[PROVIDED MATERIAL]
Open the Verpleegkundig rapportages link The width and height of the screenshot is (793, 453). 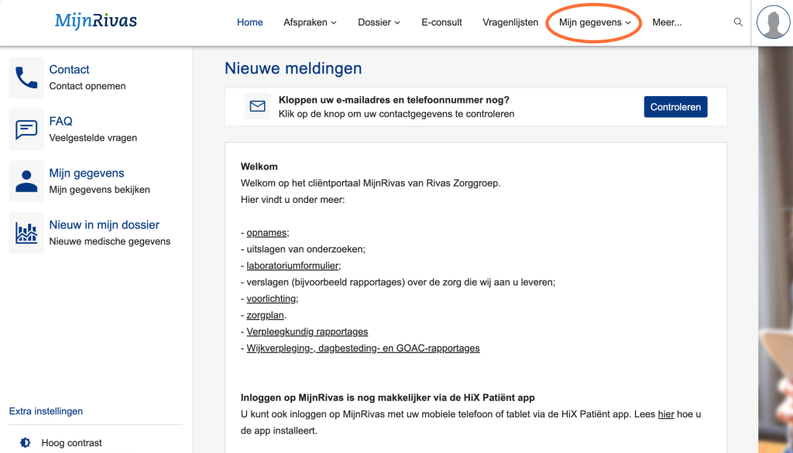click(307, 331)
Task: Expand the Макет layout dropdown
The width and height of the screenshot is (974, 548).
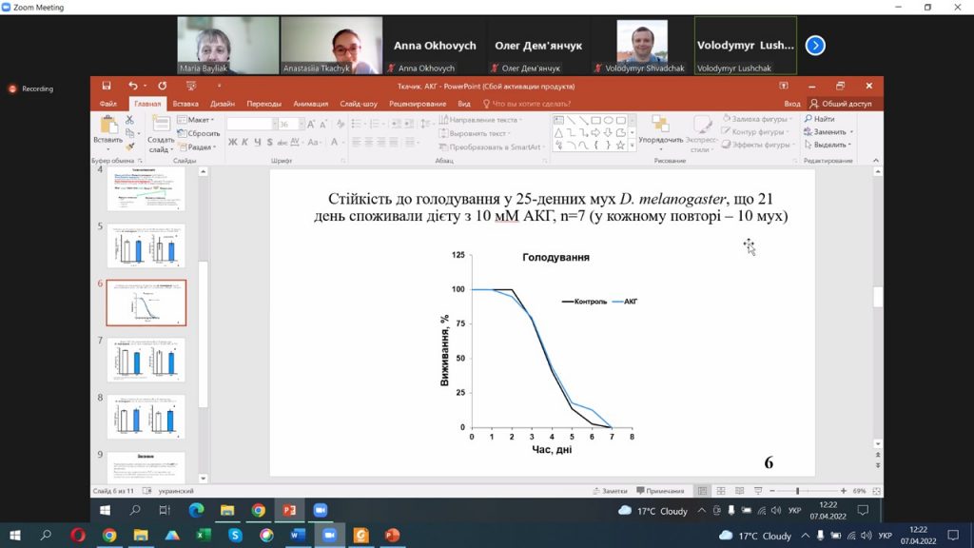Action: pyautogui.click(x=196, y=119)
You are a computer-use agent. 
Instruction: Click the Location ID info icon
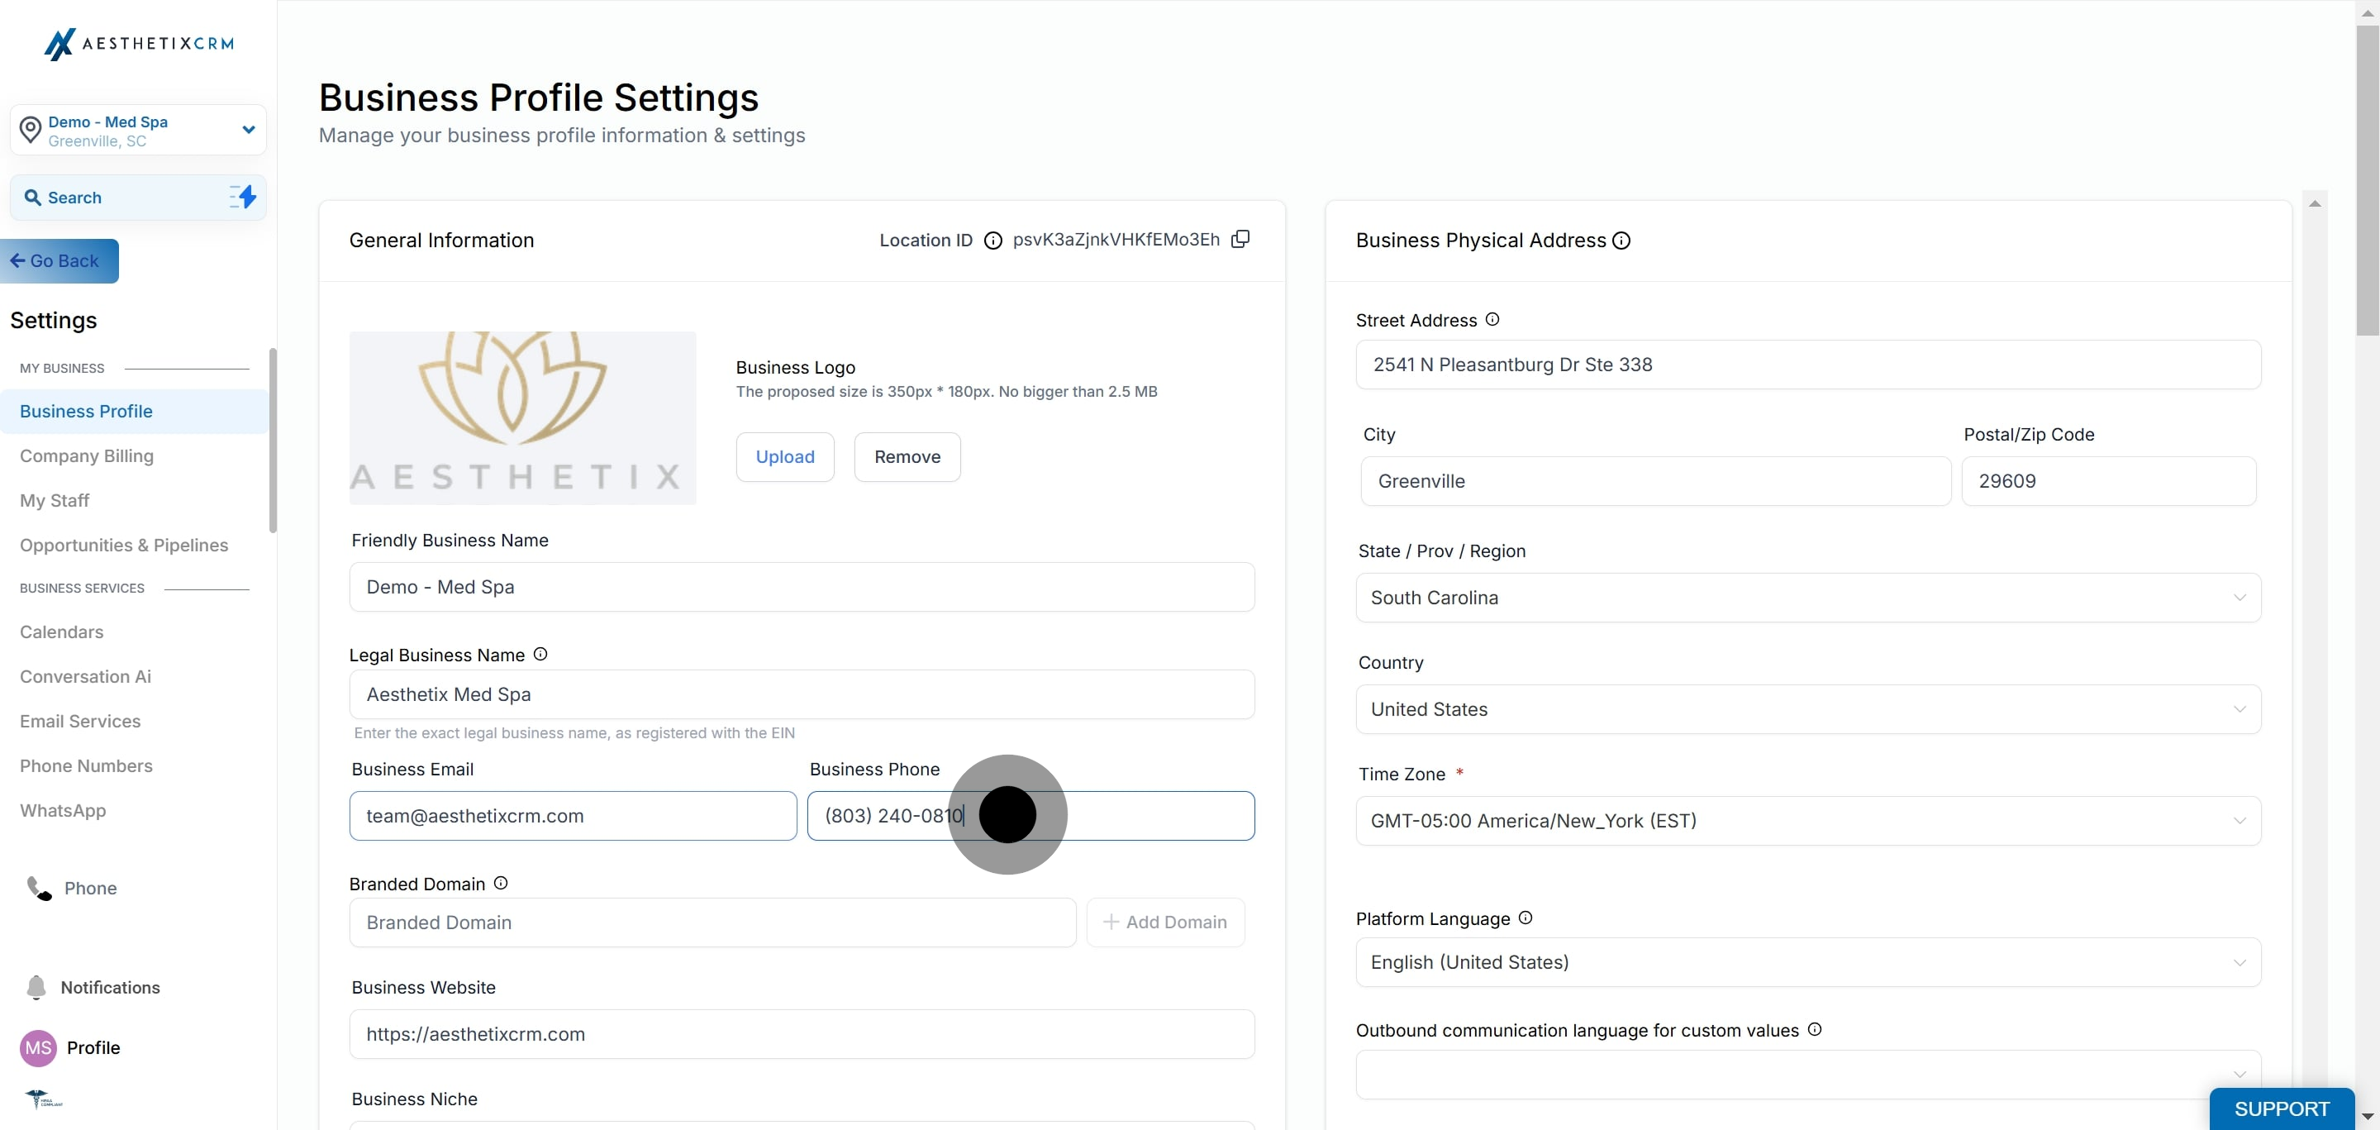tap(992, 240)
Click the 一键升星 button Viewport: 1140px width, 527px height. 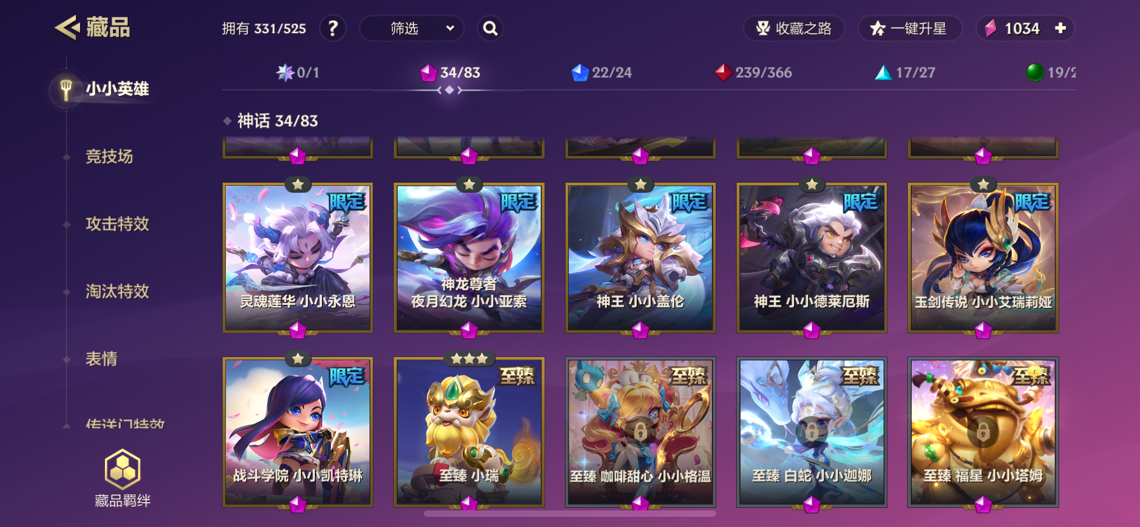point(910,28)
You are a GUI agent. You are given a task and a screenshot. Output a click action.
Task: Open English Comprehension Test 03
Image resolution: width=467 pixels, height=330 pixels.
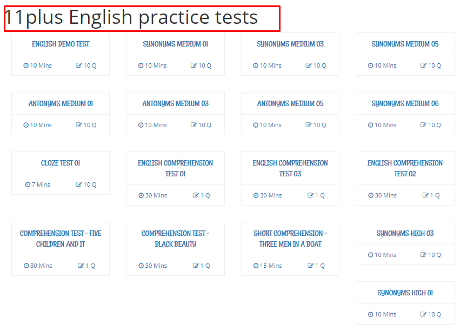point(290,168)
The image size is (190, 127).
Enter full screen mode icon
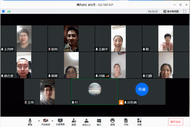(x=185, y=11)
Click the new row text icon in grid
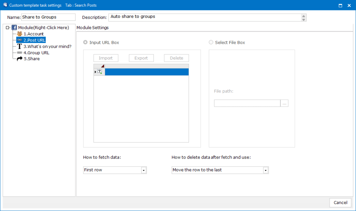This screenshot has height=211, width=356. coord(100,72)
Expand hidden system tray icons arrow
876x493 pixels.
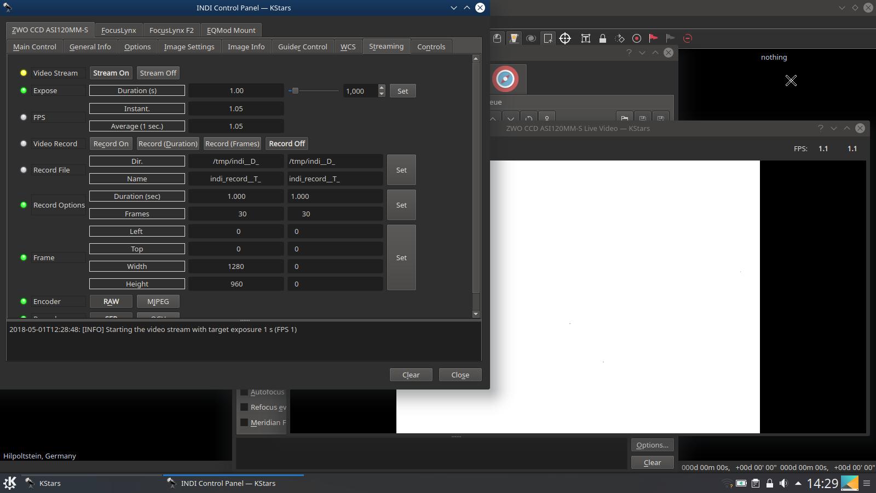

[WRITTEN TASK] Copy out the listing word for word, from the line containing "Expand hidden system tray icons arrow" through the end of the listing. Leave the pictures out.

[RESPONSE TO THIS TASK]
Expand hidden system tray icons arrow
876x493 pixels.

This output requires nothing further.